• **INSTRUCTIONS FOR THE TASK**:
What is the number of lines in the following data that contain "agent"? Answer with the number alone.

• **RECORDS SUPPLIED**:
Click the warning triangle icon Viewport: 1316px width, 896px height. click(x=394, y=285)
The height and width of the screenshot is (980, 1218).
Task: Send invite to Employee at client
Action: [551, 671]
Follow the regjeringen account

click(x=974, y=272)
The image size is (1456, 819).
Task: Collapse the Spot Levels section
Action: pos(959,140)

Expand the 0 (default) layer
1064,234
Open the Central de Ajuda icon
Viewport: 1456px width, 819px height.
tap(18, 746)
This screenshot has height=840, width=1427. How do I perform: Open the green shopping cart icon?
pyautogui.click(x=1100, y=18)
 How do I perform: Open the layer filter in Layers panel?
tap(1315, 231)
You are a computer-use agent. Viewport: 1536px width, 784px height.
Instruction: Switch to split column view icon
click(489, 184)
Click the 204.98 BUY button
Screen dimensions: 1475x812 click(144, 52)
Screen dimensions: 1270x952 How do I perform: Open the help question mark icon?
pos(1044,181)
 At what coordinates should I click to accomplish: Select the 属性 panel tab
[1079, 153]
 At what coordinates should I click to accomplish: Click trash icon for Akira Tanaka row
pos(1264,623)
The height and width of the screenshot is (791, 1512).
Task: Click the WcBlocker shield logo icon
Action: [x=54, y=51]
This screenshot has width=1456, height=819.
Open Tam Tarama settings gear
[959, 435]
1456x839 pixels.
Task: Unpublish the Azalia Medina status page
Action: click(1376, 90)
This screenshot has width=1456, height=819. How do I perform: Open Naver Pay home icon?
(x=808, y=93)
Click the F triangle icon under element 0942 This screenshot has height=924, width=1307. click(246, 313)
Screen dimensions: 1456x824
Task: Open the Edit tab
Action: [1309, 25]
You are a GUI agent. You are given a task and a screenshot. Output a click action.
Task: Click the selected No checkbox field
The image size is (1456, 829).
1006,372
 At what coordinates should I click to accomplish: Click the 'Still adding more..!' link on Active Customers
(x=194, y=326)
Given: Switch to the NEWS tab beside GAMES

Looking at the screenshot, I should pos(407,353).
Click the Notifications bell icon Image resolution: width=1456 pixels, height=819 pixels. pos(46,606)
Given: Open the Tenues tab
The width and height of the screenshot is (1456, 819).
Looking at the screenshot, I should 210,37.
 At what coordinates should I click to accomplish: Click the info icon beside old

• **SOLUTION TO THIS TASK**:
2